Trikomo contains the Panagia Theotokos Church, which hosts an icon museum showcasing rare examples of medieval iconography in Cyprus. The church is a twin church consisting of Orthodox and Catholic sections. Its older Orthodox section dates to the Byzantine era while the Catholic section was built in the 12th century during the Lusignan period.

The town also annually hosts the İskele Festival, which takes place for ten days in the summer, and is the oldest annual festival in Cyprus, first held in Larnaca in 1968. In 1974, the festival was moved to Trikomo along with the move of the Turkish Cypriot inhabitants. It features an international folk dance festival, concerts by Turkish Cypriot and mainland Turkish musicians, various sports tournaments, food stalls and competitions, as well as other shows and contests highlighting the cultural heritage of the town.

== Politics ==
The current mayor of the town is Hasan Sadıkoğlu. Sadıkoğlu was elected in 2014 as an independent candidate. He was elected once more in 2018 as the candidate of the right-wing National Unity Party (UBP), winning with 54.6% of the votes. In the local elections of 2018, four members of the UBP, two members of the pro-settler Rebirth Party (YDP) and two members of the left-wing Republican Turkish Party (CTP) were elected to the eight-member municipal council.

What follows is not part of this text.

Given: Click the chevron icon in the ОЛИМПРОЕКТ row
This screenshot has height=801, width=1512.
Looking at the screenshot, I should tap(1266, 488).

==International relations==

===Twin towns – sister cities===
Trikomo is twinned with:

- TUR Beykoz, Istanbul, Turkey
- TUR Büyükçekmece, Istanbul, Turkey
- TUR Finike, Antalya, Turkey (since 2015)
- TUR Mamak, Ankara, Turkey
- TUR Pendik, Istanbul, Turkey
- TUR Samsun, Turkey (since 2006)

==Notable people==
- Vassos Karagiorgis (born 1929), archaeologist.
- Georgios Grivas (1898–1974), general in the Greek Army, leader of the EOKA guerrilla organisation and EOKA B paramilitary organisation.